How to determine how many files are within a directory without counting?

6,091

Solution 1

The size of the directory (as seen with ls -ld /var/lib/php/sessions) can give an indication. If it's small, there aren't many files. If it's large, there may be many entries in there, or there may have been many in the past.

Listing the content, as long as you don't stat individual files, shouldn't take a lot much longer than reading a file the same size.

What might happen is that you have an alias for ls that does ls -F or ls --color. Those options cause an lstat system call to be performed on every file to see for instance if they are a file or directory.

You'll also want to make sure that you list dot files and that you leave the file list unsorted. For that, run:

command ls -f /var/lib/php/sessions | wc -l

Provided not too many filenames have newline characters, that should give you a good estimate.

$ ls -lhd 1
drwxr-xr-x 2 chazelas chazelas 69M Aug 15 20:02 1/
$ time ls -f 1 | wc -l
3218992
ls -f 1  0.68s user 1.20s system 99% cpu 1.881 total
wc -l  0.00s user 0.18s system 9% cpu 1.880 total
$ time ls -F 1 | wc -l
<still running...>

You can also deduce the number of files there by subtracting the number of unique files elsewhere in the file system from the number of used inodes in the output of df -i.
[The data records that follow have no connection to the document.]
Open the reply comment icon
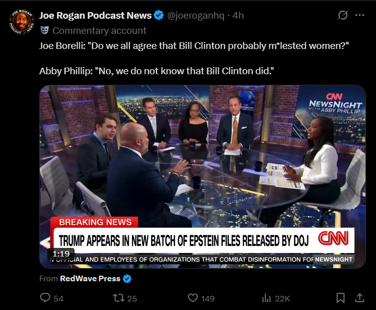Screen dimensions: 376x310 (x=45, y=298)
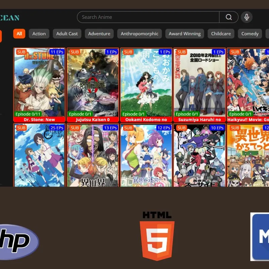Switch to the Adventure genre tab

[x=99, y=34]
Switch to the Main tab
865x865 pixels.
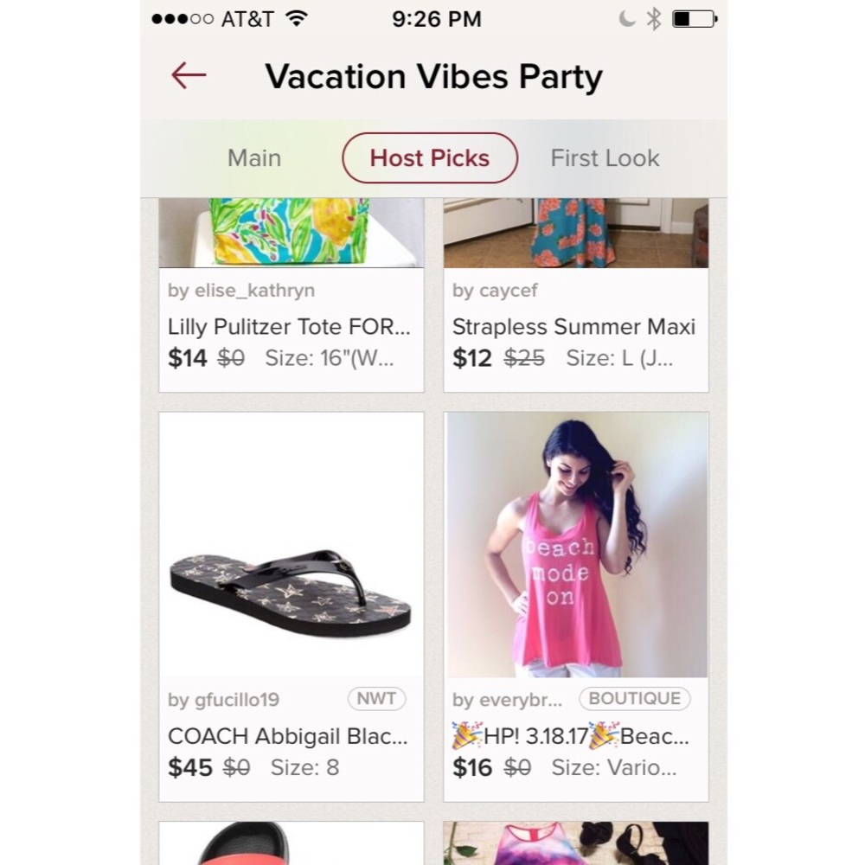click(254, 158)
For instance, if the file system is mounted on /var, with GNU find:

find /var -xdev -path /var/lib/php/sessions -prune -o \
  -printf '%i\n' | sort -u | wc -l

To find the number of files not in /var/lib/php/sessions. If you subtract that to the IUsed field in the output of df -i /var, you'll get an approximation (because some special inodes are not linked to any directory in a typical ext file system) of the number of files linked to /var/lib/php/sessions that are not otherwise linked anywhere else (note that /var/lib/php/sessions could very well contain one billion entries for the same file (well actually the maximum number of links on a file is going to be much lower than that on most filesystems), so that method is not fool-proof).

Note that if reading the directory content should be relatively fast, removing files can be painfully slow.

rm -r, when removing files, first lists the directory content, and then calls unlink() for every file. And for every file, the system has to lookup the file in that huge directory, which if it's not hashed can be very expensive.

Solution 2

I guess you could use ls -1 /var/lib/php/sessions | wc -l over SSH

Note that it is ls -(one) and ws -(letter l)

Solution 3

In ext2/3/4 you can make some approximation based on the size of the directory itself. This is not very accurate, but allows an educated guess without "counting".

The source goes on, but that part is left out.